Abstract

Aim. To determine the efficacy and effects of the oral administration of ascorbic acid on anemia management in ESRD patients with hyperferritinemia. Methods. Twenty-one anemic hemodialysis patients with ferritin levels greater than 350 ng/mL had received oral daily ascorbic acid at a dose of 500 mg/day and were retrospectively studied.
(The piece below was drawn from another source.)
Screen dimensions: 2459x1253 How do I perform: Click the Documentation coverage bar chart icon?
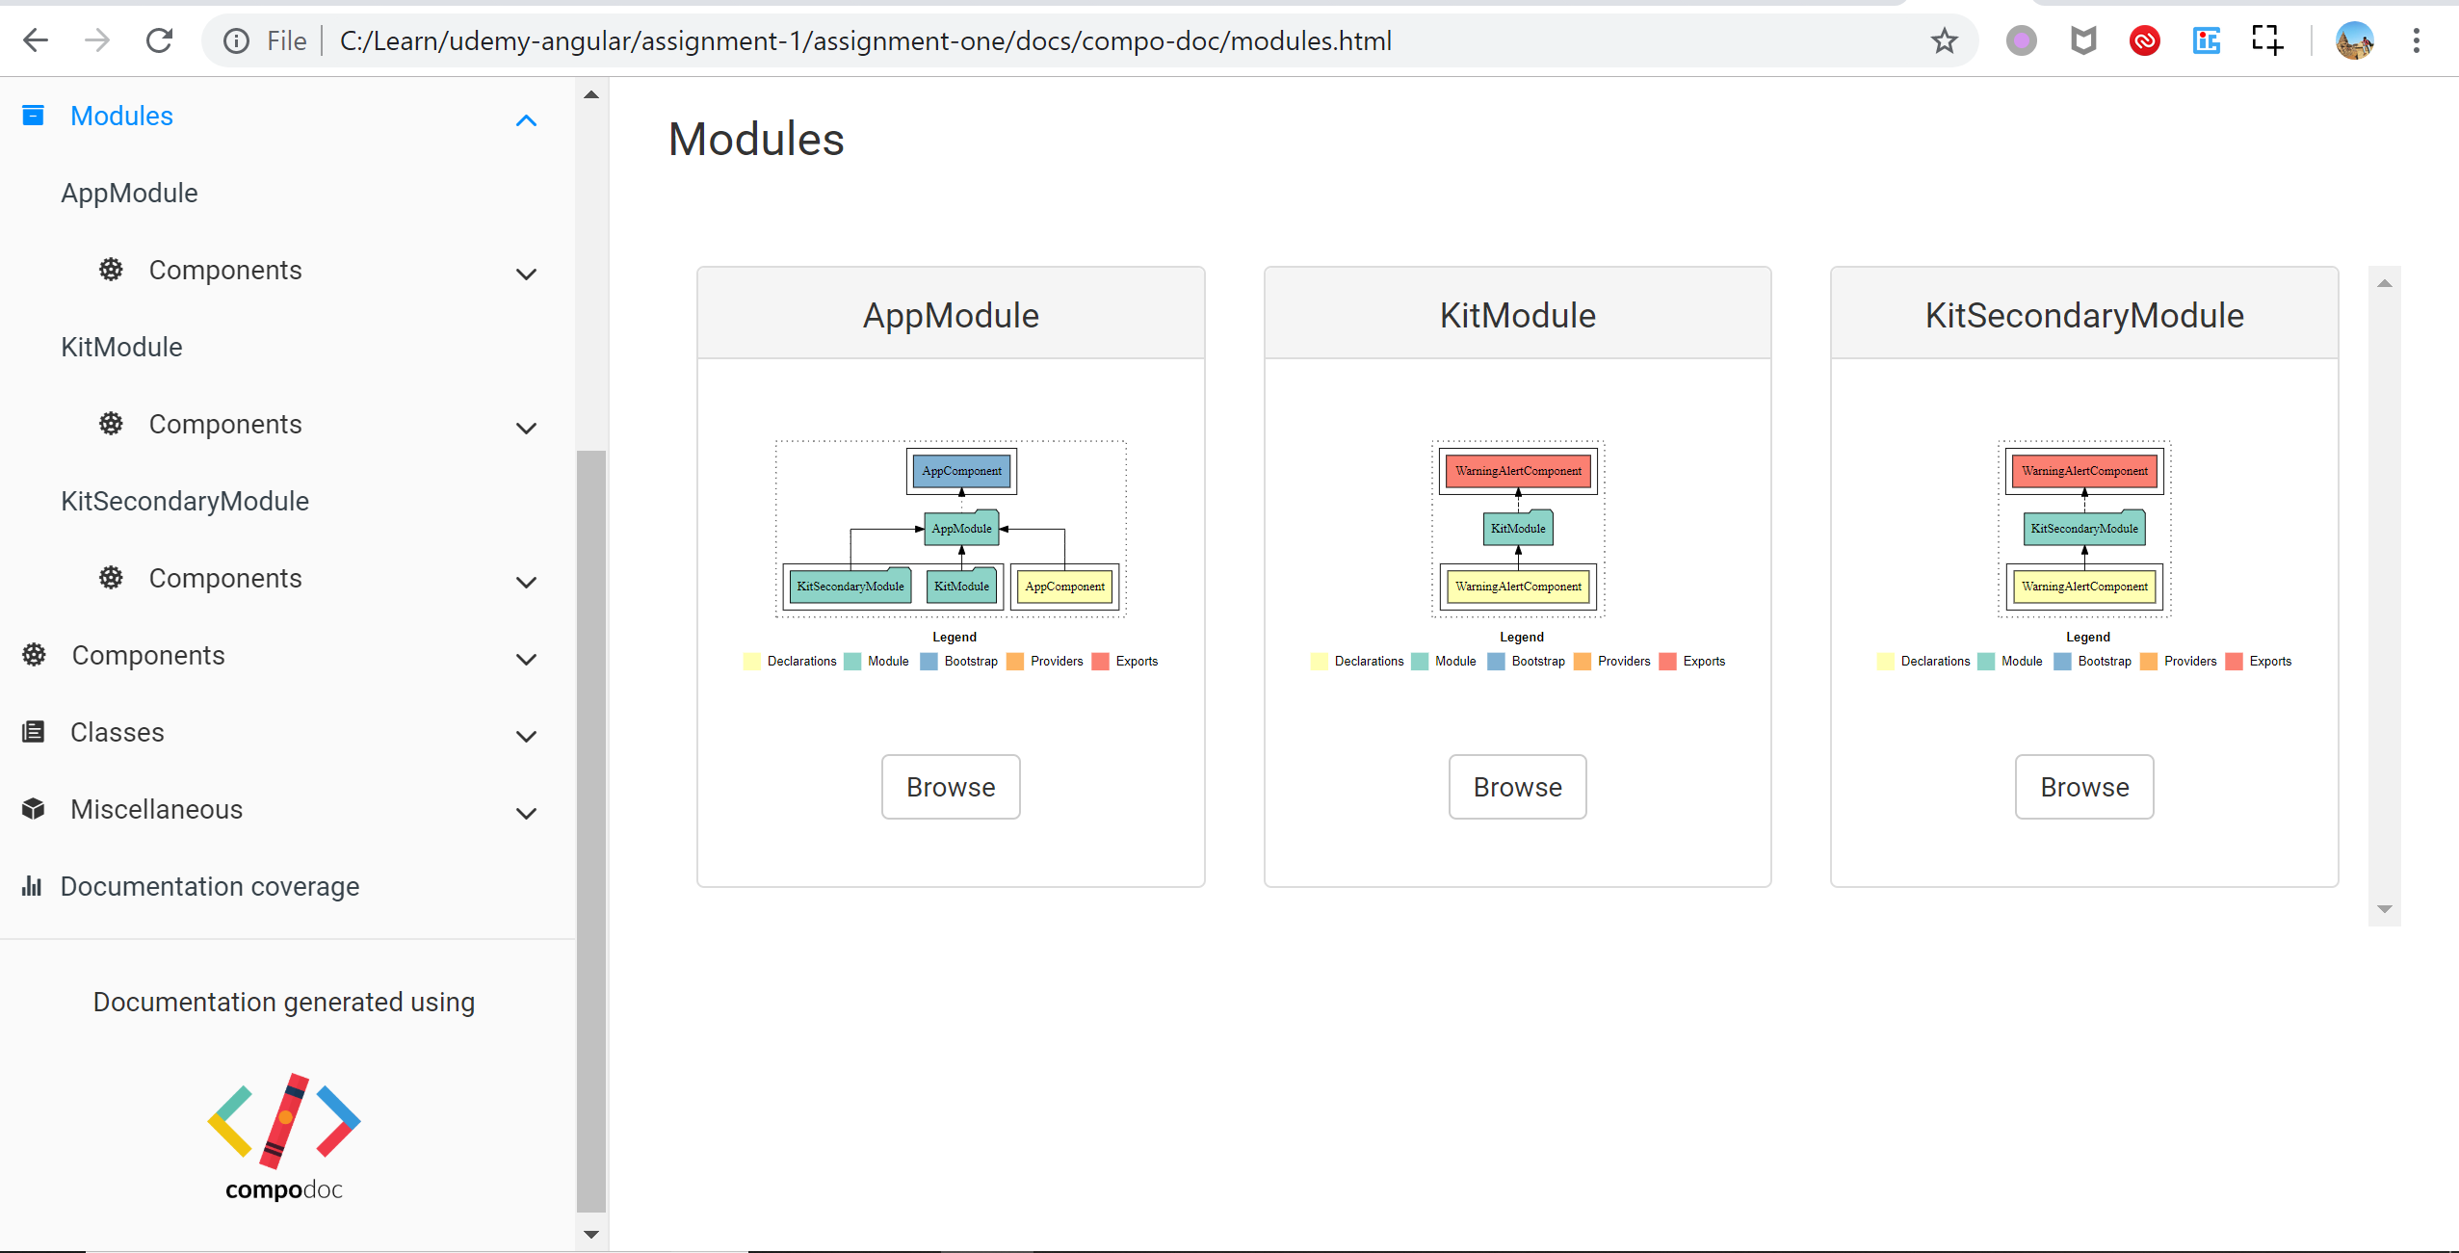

Hemoglobin, hematocrit, EPO dose, ferritin, and transferrin saturation were recorded at baseline and after three months of treatment. EPO dose/hematocrit was calculated. Serum oxalate levels were also measured. Results. Hb increased 9% from 11.4 to 12.2 gm/dL (p = 0.05), HCT increased 10% from 33.3 to 36.7% (p = 0.05), but EPO dose requirement decreased 33% from 26,229 to 17,559 U/week (p = 0.03). Ferritin levels decreased 21% from 873 to 691 ng/mL (p = 0.004). Mean oxalate level during therapy was 87 umol/L (normal <27). Patients with oxalate levels >27 umol/L were instructed to stop ascorbic acid treatment, and mean levels decreased from 107 to 19 umol/L (p = 0.01) over a mean time of 71 days. Conclusion. In this study, daily oral ascorbic therapy decreased ferritin levels and EPO dose requirements while raising hemoglobin and hematocrit level. This beneficial profile of effects of ascorbic acid therapy is consistent with improvement of EPO resistance and cost savings in this population.